Natasha Ndlebe at the Octavius Catto statue at Philadelphia City Hall.

PRINCETON, N.J.—It started with a video then a question out of left field, or more accurately, out of the Southern Hemisphere.

Greg Rosenberg, managing director of Clarity Editorial in Capetown, South Africa, saw an online video last summer marking the 50th anniversary of the Temple Center for Editing Excellence taught by Dr. Edward Trayes. The O’Toole Family Foundation commissioned the film, which was posted on the website of ACES: A society for editing.

He said, “I opened up the film and I couldn’t stop watching it. It was fantastic.”

Rosenberg, a Philadelphia native, ACES member and editor with 30 years’ experience, emailed the Dow Jones News Fund in July to ask to send Natasha Ndlebe, editorial associate trainee, to the 2018 session at Temple University.

Clarity Editorial is a strategic communications company that assists clients like the World Bank, foundations, and the South African government by editing lengthy, complex documents and high-level reports so that they can be understood by interested members of the public, journalists, business persons and others, he said.

He said once she returns he would like to have Ndlebe do more substantive, mainline editing and become involved with more analytical content editing.

For Ndlebe coming to the United States was a childhood dream inside a larger aspiration. She said, “Before I joined Clarity Editorial, I thought I was doing good editing. I thought ‘I had this.’ Now being part of Clarity showed me, opened my mind and my eyes to what actually is editing.”

“As an editor it is a wonderful experience to see the final work that you have done, somehow creating logic if there wasn’t any at all from the other side and having coherence,” she said.

Shy and soft spoken, she said it was hard to work in a team editing the South African Estimates of National Expenditure, a budget document of several hundred pages of technical information and to explain to writers why changes had to be made in their original prose. She did her job but it was an experience that made her want to be confident in her editing, she said.

Rosenberg said her writing also shows flair. “Every copy editor has a writer hidden inside waiting to burst out,” he said.

Ndlebe blogs on writing, editing and other topics. She wants to publish a book examining domestic abuse of South African women by their partners starting with a woman who escaped abuse, another who remains in a bad relationship and, finally, one who did not survive. She said incidents are trending on social media. She uses Twitter but left Facebook two years ago to avoid its clutter and noise.

The 2015 graduate of Tshwane University speaks five languages — English, Afrikaans, Sesotho (from her home region, the Free State), Setswana and Zulu.
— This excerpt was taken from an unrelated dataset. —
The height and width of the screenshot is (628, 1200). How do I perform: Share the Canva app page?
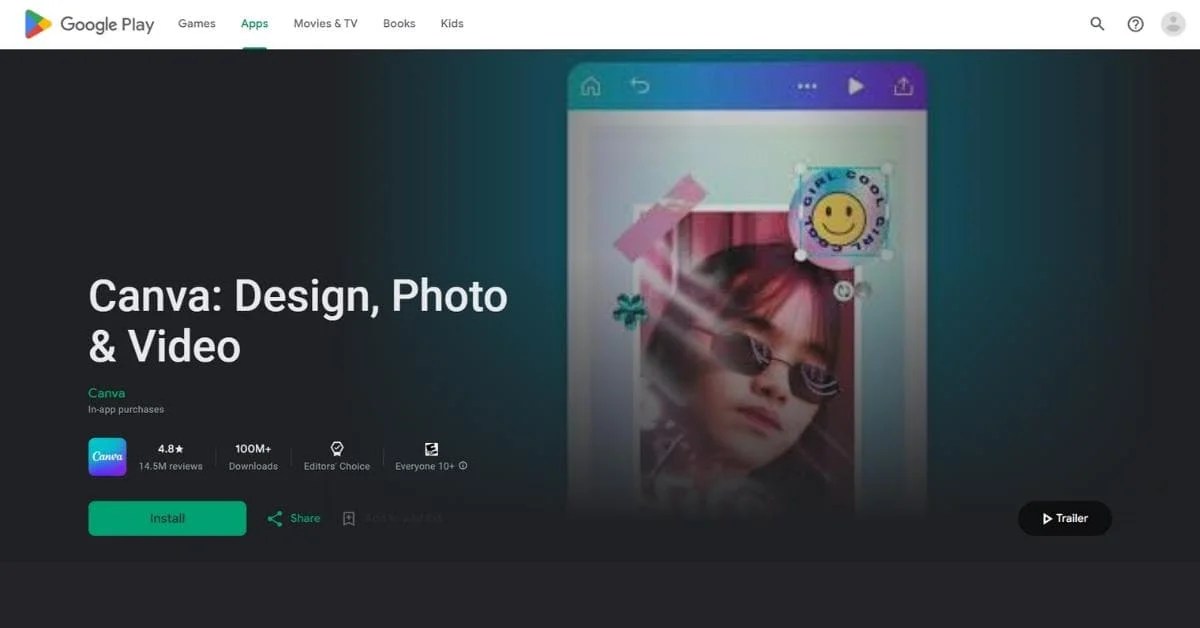(x=292, y=518)
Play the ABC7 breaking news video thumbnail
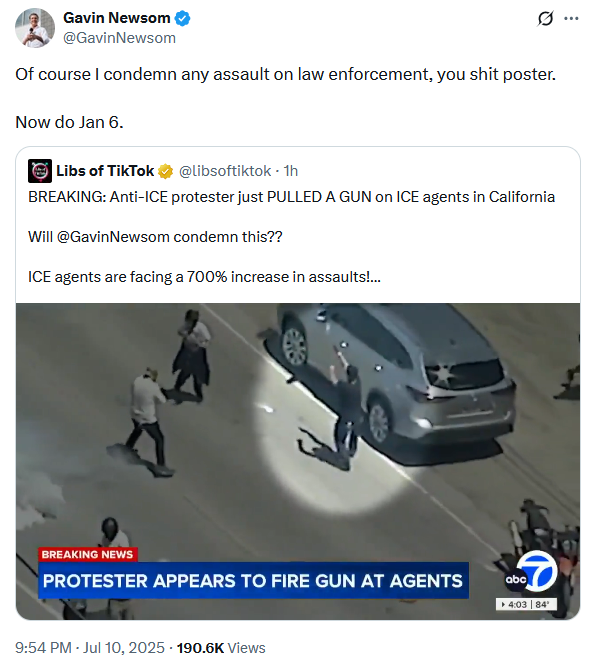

She said her Zulu first name Bongiwe means “we are thankful.” She is also learning Xhosa.

She spent a week with 12 interns amassing a trove of reference books and drilling on New York Times and Associated Press Style, grammar, geography, punctuation, spelling, headline writing and story editing.

Ndlebe joined the Temple interns for the traditional run up the “Rocky Steps” at the Philadelphia Art Museum June 2 and stayed in Philadelphia for a few days of sightseeing before heading home to Capetown.